▶ _Things to do_
1) In the passage on Reagan's record, why does the writer call Reagan's tax cuts fake? Answer in one to three sentences.
2) Carry on the passage on Reagan's record from its last sentence.
━━ Passage to read
In spite of all this, however, Reagan was no war-monger. He only looks that way in the wake of Ford and Carter, who had pursued policies of remarkable restraint. When compared to the Johnson and Nixon eras, and the most recent Bush and Obama eras, Reagan emerges as a surprisingly moderate interventionist. Under him, at least, we weren’t bogged down in an equivalent to the Southeast Asian or Middle-East fiascos that drained the American economy and got outrageously high numbers of peoples slaughtered for no good reason.
For that matter, even when compared to his successor, Reagan doesn’t look too terrible. The elder Bush began a downward spiraling of events to which there would be no end in sight. He planted a permanent military presence on the ground in the Persian Gulf, and we’re still reaping the consequences of that decision today. Reagan, for all his serious “war faults”, was neither a war monger like Johnson and Nixon, nor a hawk like both Bushes and Obama.
2. Domestic Policy
The second myth is that Reagan was a fiscal conservative, cut of the same cloth as Warren Harding and Calvin Coolidge. There is less to this claim than meets the eye.
Fiscal image
In fact, Reagan was more fiscally liberal than Carter and Clinton (both Democrats, ironically), and he spent loads, not least on defense and his Star Wars program. He gave the largest tax cut in American history, but his tax cuts were fake since they weren’t accompanied by spending cuts. As economists often point out, tax cuts without spending reductions mean nothing, because either (a) the taxes have to be raised at a later date (which they were), (b) government borrowing has to increase, or (c) the government has to print money to cause inflation. Any of these methods rob the productive sector. Also, because of bracket creep and inflation, Reagan’s tax reductions ended up benefiting mostly the rich.
There is irony here, considering Reagan’s president of choice: Calvin Coolidge. He placed Coolidge’s portrait in the Cabinet Room of the White House, and looked to Coolidge as a model. Coolidge is indeed a superb role model, as was Warren Harding before him. Both Harding and Coolidge gave America the Roaring Twenties prosperity, the likes of which the nation hasn’t seen since. Reagan aspired to be like these men but fell short. He cut taxes like they did, but only Harding and Coolidge also cut federal spending, without which, again, tax cuts are meaningless. Of all post-World War II Republican presidents, Reagan actually ended up having the least annual net tax cuts as a percentage of U.S. economic output (called gross domestic product or GDP). He simply raised taxes in less conspicuous portions of the government revenue stream, giving major tax increases in all but two years of an eight-year presidency. Frankly, I marvel at “conservatives” who make taxes their single-voting issue, but are then very easily duped by sly, unobtrusive tax increases and federal spending as a portion of GDP. Reagan increased federal spending at an average of 2.5% per year.
━━━━
━━ Data extract
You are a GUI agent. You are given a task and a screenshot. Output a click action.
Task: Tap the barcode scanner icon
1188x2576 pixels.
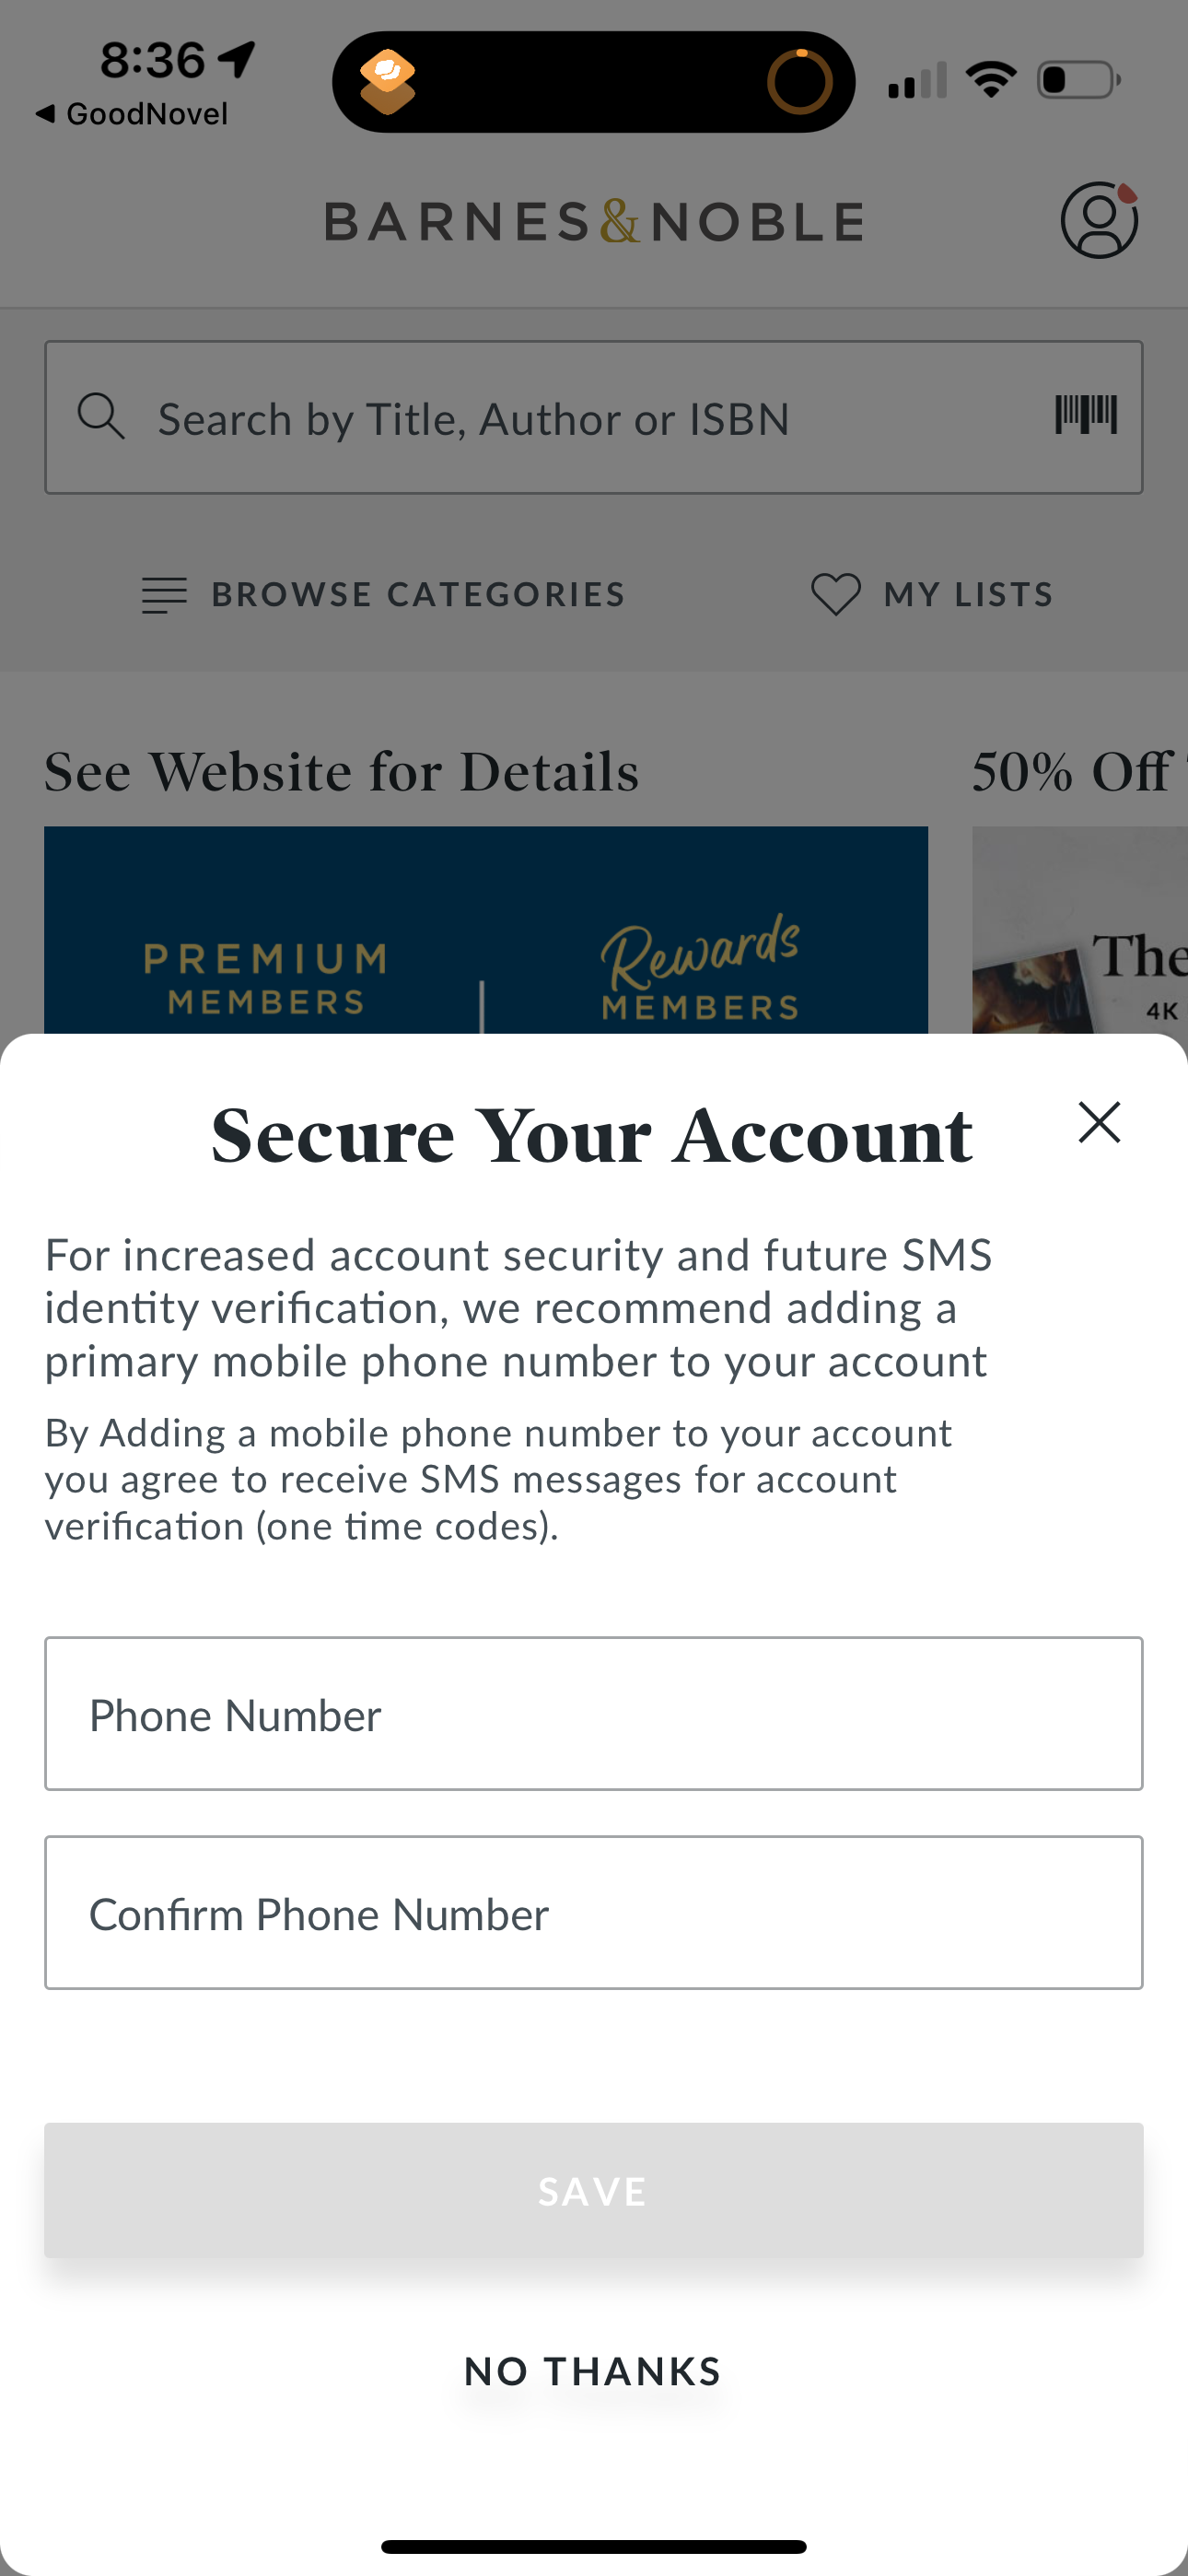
━━━━
▶ _Task-by-task answers_
1) The writer calls them fake because they weren't paired with spending cuts. Without spending cuts, the government has to raise taxes later (which it did), borrow more, or print money and cause inflation. Any of these robs the productive sector.

2)
In contrast, Harding, Coolidge, Eisenhower, and Clinton all reduced federal spending as a percentage of GDP. (They were the only 20th-century presidents to do this.) To be fair, Harding, Eisenhower, and Clinton had the advantage of being presidents serving right after a war or cold war had ended, which obviously allowed them more freedom in spending cuts. But they could have easily done what other post-war presidents do, by simply redirecting military spending to government initiatives. They didn’t.
In short: Reagan’s defense spending, fake tax cuts, and vast accumulation of government debt puts to bed the myth of his fiscal conservatism. By the time the elder Bush took office, his administration was complaining loudly that Reagan’s sins had over-stressed the budget. It’s funny that Reagan had always derided those who wanted a free lunch. That’s precisely what he gave himself by slashing taxes while spending to his heart’s content. He left a deficit mess for Bush and Clinton to clean up, which Clinton did. As Alan Greenspan later said: “The hard truth was that Reagan had borrowed from Clinton, and Clinton had to pay it back.”
And yet…
There is no denying the ’80s prosperity, and the thanks goes largely to the heads of the Federal Reserve System — Paul Volcker (under Carter and Reagan), and then Alan Greenspan (under Reagan’s final two years), two budget hawks who sucked inflation out of the system with tight money policies. Jimmy Carter deserves the foremost credit for hiring Volcker to begin with (and infuriating the Democrats so badly that it killed his chances at a second term). But Reagan deserves plenty of credit too. He kept Volcker on for six years, despite protests from his inner circle. He allowed Volcker (and then Greenspan) to do their dirty but necessary work of tight money policies.
In other words, the ’80s were prosperous because of Reagan, but also despite him. The Fed was kept under a conservative management while the executive worked at liberal purpose.
3. Liberty
The third myth says that Reagan’s scandals have been exaggerated. Others say the opposite, that Reagan was an anti-liberty fascist. Neither is true.
(a) The Iran-Contra Scandal
I don’t believe in blowing administrative scandals out of proportion unless they really need to be. Ulysses Grant and Warren Harding, for example, have been way over-maligned. Their graft scandals had to do with money-grubbing greed, not constitutional treachery. Neither Grant nor Harding were implicated in their scandals; they were ultimately responsible for appointing some dishonest men. So what? Name a single presidential administration that doesn’t have problems like that.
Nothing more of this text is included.